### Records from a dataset
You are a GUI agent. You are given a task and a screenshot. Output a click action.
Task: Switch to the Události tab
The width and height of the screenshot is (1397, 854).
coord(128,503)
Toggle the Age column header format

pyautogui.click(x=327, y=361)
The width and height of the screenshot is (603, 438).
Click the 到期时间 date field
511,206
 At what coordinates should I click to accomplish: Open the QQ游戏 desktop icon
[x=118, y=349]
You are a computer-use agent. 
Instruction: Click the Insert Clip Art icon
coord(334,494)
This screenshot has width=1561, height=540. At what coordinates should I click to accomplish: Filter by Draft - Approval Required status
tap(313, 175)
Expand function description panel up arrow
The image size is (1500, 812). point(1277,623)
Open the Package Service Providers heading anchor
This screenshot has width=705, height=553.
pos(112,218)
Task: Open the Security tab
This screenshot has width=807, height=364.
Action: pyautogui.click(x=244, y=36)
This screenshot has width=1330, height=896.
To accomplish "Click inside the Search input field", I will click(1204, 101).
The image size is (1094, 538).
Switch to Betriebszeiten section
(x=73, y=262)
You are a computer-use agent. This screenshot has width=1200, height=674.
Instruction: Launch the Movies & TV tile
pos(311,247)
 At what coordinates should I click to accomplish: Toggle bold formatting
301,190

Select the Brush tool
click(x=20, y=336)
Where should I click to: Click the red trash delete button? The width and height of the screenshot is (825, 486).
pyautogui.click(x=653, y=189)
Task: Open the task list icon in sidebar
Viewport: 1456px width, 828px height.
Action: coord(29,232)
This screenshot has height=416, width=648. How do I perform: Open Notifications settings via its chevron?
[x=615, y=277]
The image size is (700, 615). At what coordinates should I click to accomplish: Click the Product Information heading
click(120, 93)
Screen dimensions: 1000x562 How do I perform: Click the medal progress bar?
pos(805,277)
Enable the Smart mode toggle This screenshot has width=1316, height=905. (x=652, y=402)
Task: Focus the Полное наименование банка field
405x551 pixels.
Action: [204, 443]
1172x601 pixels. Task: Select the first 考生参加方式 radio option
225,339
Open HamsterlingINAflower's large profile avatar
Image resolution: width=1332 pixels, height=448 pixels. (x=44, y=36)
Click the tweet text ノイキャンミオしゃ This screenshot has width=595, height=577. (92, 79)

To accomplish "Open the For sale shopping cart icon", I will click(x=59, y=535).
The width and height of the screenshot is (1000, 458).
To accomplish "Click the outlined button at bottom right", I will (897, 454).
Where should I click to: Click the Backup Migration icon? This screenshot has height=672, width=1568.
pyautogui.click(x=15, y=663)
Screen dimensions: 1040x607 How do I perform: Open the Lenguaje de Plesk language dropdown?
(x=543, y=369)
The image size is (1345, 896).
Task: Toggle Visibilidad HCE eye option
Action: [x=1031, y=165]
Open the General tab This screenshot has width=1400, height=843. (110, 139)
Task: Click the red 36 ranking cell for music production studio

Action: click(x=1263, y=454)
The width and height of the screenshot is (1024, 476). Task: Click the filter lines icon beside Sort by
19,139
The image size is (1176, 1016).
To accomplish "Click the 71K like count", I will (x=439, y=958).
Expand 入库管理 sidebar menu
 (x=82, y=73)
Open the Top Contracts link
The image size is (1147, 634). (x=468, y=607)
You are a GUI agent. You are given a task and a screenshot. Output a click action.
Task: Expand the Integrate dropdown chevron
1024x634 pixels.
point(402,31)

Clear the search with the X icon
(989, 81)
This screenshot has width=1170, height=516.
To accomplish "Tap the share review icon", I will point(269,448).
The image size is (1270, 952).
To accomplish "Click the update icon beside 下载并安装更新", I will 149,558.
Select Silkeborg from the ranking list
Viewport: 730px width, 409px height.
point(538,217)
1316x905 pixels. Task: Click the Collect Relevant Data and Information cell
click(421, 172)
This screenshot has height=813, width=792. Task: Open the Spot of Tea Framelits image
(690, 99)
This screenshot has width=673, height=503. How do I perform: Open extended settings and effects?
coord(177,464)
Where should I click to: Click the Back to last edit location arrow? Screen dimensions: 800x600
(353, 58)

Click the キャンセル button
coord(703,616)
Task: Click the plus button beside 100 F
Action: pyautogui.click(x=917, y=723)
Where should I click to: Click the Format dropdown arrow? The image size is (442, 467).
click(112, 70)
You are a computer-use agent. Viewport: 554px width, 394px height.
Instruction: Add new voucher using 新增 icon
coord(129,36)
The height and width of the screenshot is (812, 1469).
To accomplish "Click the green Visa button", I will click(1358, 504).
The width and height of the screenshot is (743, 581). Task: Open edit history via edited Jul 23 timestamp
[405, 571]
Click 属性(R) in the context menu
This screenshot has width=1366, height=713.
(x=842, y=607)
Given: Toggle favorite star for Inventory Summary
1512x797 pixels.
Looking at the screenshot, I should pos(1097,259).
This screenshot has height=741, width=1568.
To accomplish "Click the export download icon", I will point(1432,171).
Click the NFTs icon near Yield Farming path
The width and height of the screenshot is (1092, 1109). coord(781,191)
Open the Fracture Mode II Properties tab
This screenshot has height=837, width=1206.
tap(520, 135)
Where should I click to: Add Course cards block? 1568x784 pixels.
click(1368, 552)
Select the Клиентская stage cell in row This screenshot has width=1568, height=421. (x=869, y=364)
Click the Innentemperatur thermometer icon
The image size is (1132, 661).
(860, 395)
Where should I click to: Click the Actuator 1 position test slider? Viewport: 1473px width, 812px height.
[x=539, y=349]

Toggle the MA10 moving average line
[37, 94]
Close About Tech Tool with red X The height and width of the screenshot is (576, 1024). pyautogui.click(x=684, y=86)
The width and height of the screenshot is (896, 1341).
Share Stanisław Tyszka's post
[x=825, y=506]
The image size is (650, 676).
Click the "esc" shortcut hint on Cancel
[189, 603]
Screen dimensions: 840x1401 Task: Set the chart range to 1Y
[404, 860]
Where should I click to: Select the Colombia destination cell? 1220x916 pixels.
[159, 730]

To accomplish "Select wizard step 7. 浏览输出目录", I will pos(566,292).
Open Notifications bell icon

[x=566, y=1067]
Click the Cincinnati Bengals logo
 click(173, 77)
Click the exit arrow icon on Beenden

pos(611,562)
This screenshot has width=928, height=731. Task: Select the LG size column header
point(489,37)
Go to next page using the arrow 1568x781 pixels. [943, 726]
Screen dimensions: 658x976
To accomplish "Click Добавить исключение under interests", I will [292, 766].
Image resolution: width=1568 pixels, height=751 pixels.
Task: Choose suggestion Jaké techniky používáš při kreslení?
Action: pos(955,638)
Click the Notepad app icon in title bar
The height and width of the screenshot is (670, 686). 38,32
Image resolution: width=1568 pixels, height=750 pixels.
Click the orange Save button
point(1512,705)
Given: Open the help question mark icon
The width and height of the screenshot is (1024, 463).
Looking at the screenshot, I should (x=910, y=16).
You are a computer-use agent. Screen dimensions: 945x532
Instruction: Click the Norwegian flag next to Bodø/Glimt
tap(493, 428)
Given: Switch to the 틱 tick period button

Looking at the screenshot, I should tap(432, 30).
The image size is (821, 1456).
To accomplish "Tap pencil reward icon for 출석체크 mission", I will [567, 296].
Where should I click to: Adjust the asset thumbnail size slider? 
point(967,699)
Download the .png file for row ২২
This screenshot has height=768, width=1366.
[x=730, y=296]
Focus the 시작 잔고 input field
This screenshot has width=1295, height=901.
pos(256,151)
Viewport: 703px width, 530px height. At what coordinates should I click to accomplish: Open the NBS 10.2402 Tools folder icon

### YOUR OBJECTIVE
Every entry above should be retyped exactly as shown.

### SOLUTION FOR THIS PROBLEM
You are a GUI agent. You are given a task and a screenshot. Output a click action.
Task: Switch to the Události tab
The width and height of the screenshot is (1397, 854).
coord(128,503)
Toggle the Age column header format

pyautogui.click(x=327, y=361)
The width and height of the screenshot is (603, 438).
Click the 到期时间 date field
511,206
 At what coordinates should I click to accomplish: Open the QQ游戏 desktop icon
[x=118, y=349]
You are a computer-use agent. 
Instruction: Click the Insert Clip Art icon
coord(334,494)
This screenshot has width=1561, height=540. At what coordinates should I click to accomplish: Filter by Draft - Approval Required status
tap(313, 175)
Expand function description panel up arrow
The image size is (1500, 812). point(1277,623)
Open the Package Service Providers heading anchor
This screenshot has width=705, height=553.
pos(112,218)
Task: Open the Security tab
This screenshot has width=807, height=364.
Action: pyautogui.click(x=244, y=36)
This screenshot has width=1330, height=896.
To accomplish "Click inside the Search input field", I will click(1204, 101).
The image size is (1094, 538).
Switch to Betriebszeiten section
(x=73, y=262)
You are a computer-use agent. This screenshot has width=1200, height=674.
Instruction: Launch the Movies & TV tile
pos(311,247)
 At what coordinates should I click to accomplish: Toggle bold formatting
301,190

Select the Brush tool
click(x=20, y=336)
Where should I click to: Click the red trash delete button? The width and height of the screenshot is (825, 486).
pyautogui.click(x=653, y=189)
Task: Open the task list icon in sidebar
Viewport: 1456px width, 828px height.
Action: coord(29,232)
This screenshot has height=416, width=648. How do I perform: Open Notifications settings via its chevron?
[x=615, y=277]
The image size is (700, 615). At what coordinates should I click to accomplish: Click the Product Information heading
click(120, 93)
Screen dimensions: 1000x562 How do I perform: Click the medal progress bar?
pos(805,277)
Enable the Smart mode toggle This screenshot has width=1316, height=905. (x=652, y=402)
Task: Focus the Полное наименование банка field
405x551 pixels.
Action: [204, 443]
1172x601 pixels. Task: Select the first 考生参加方式 radio option
225,339
Open HamsterlingINAflower's large profile avatar
Image resolution: width=1332 pixels, height=448 pixels. (x=44, y=36)
Click the tweet text ノイキャンミオしゃ This screenshot has width=595, height=577. (92, 79)

To accomplish "Open the For sale shopping cart icon", I will click(x=59, y=535).
The width and height of the screenshot is (1000, 458).
To accomplish "Click the outlined button at bottom right", I will (897, 454).
Where should I click to: Click the Backup Migration icon? This screenshot has height=672, width=1568.
pyautogui.click(x=15, y=663)
Screen dimensions: 1040x607 How do I perform: Open the Lenguaje de Plesk language dropdown?
(x=543, y=369)
The image size is (1345, 896).
Task: Toggle Visibilidad HCE eye option
Action: [x=1031, y=165]
Open the General tab This screenshot has width=1400, height=843. (110, 139)
Task: Click the red 36 ranking cell for music production studio

Action: click(x=1263, y=454)
The width and height of the screenshot is (1024, 476). Task: Click the filter lines icon beside Sort by
19,139
The image size is (1176, 1016).
To accomplish "Click the 71K like count", I will (x=439, y=958).
Expand 入库管理 sidebar menu
 (x=82, y=73)
Open the Top Contracts link
The image size is (1147, 634). (x=468, y=607)
You are a GUI agent. You are given a task and a screenshot. Output a click action.
Task: Expand the Integrate dropdown chevron
1024x634 pixels.
point(402,31)

Clear the search with the X icon
(989, 81)
This screenshot has width=1170, height=516.
To accomplish "Tap the share review icon", I will point(269,448).
The image size is (1270, 952).
To accomplish "Click the update icon beside 下载并安装更新", I will 149,558.
Select Silkeborg from the ranking list
Viewport: 730px width, 409px height.
point(538,217)
1316x905 pixels. Task: Click the Collect Relevant Data and Information cell
click(421, 172)
This screenshot has height=813, width=792. Task: Open the Spot of Tea Framelits image
(690, 99)
This screenshot has width=673, height=503. How do I perform: Open extended settings and effects?
coord(177,464)
Where should I click to: Click the Back to last edit location arrow? Screen dimensions: 800x600
(353, 58)

Click the キャンセル button
coord(703,616)
Task: Click the plus button beside 100 F
Action: pyautogui.click(x=917, y=723)
Where should I click to: Click the Format dropdown arrow? The image size is (442, 467).
click(112, 70)
You are a computer-use agent. Viewport: 554px width, 394px height.
Instruction: Add new voucher using 新增 icon
coord(129,36)
The height and width of the screenshot is (812, 1469).
To accomplish "Click the green Visa button", I will click(1358, 504).
The width and height of the screenshot is (743, 581). Task: Open edit history via edited Jul 23 timestamp
[405, 571]
Click 属性(R) in the context menu
This screenshot has width=1366, height=713.
(x=842, y=607)
Given: Toggle favorite star for Inventory Summary
1512x797 pixels.
Looking at the screenshot, I should pos(1097,259).
This screenshot has height=741, width=1568.
To accomplish "Click the export download icon", I will point(1432,171).
Click the NFTs icon near Yield Farming path
The width and height of the screenshot is (1092, 1109). coord(781,191)
Open the Fracture Mode II Properties tab
This screenshot has height=837, width=1206.
tap(520, 135)
Where should I click to: Add Course cards block? 1568x784 pixels.
click(1368, 552)
Select the Клиентская stage cell in row This screenshot has width=1568, height=421. (x=869, y=364)
Click the Innentemperatur thermometer icon
The image size is (1132, 661).
(860, 395)
Where should I click to: Click the Actuator 1 position test slider? Viewport: 1473px width, 812px height.
[x=539, y=349]

Toggle the MA10 moving average line
[37, 94]
Close About Tech Tool with red X The height and width of the screenshot is (576, 1024). pyautogui.click(x=684, y=86)
The width and height of the screenshot is (896, 1341).
Share Stanisław Tyszka's post
[x=825, y=506]
The image size is (650, 676).
Click the "esc" shortcut hint on Cancel
[189, 603]
Screen dimensions: 840x1401 Task: Set the chart range to 1Y
[404, 860]
Where should I click to: Select the Colombia destination cell? 1220x916 pixels.
[159, 730]

To accomplish "Select wizard step 7. 浏览输出目录", I will pos(566,292).
Open Notifications bell icon

[x=566, y=1067]
Click the Cincinnati Bengals logo
 click(173, 77)
Click the exit arrow icon on Beenden

pos(611,562)
This screenshot has width=928, height=731. Task: Select the LG size column header
point(489,37)
Go to next page using the arrow 1568x781 pixels. [943, 726]
Screen dimensions: 658x976
To accomplish "Click Добавить исключение under interests", I will [292, 766].
Image resolution: width=1568 pixels, height=751 pixels.
Task: Choose suggestion Jaké techniky používáš při kreslení?
Action: pos(955,638)
Click the Notepad app icon in title bar
The height and width of the screenshot is (670, 686). 38,32
Image resolution: width=1568 pixels, height=750 pixels.
Click the orange Save button
point(1512,705)
Given: Open the help question mark icon
The width and height of the screenshot is (1024, 463).
Looking at the screenshot, I should (x=910, y=16).
You are a computer-use agent. Screen dimensions: 945x532
Instruction: Click the Norwegian flag next to Bodø/Glimt
tap(493, 428)
Given: Switch to the 틱 tick period button

Looking at the screenshot, I should tap(432, 30).
The image size is (821, 1456).
To accomplish "Tap pencil reward icon for 출석체크 mission", I will [567, 296].
Where should I click to: Adjust the asset thumbnail size slider? 
point(967,699)
Download the .png file for row ২২
This screenshot has height=768, width=1366.
[x=730, y=296]
Focus the 시작 잔고 input field
This screenshot has width=1295, height=901.
pos(256,151)
Viewport: 703px width, 530px height. At what coordinates should I click to accomplish: Open the NBS 10.2402 Tools folder icon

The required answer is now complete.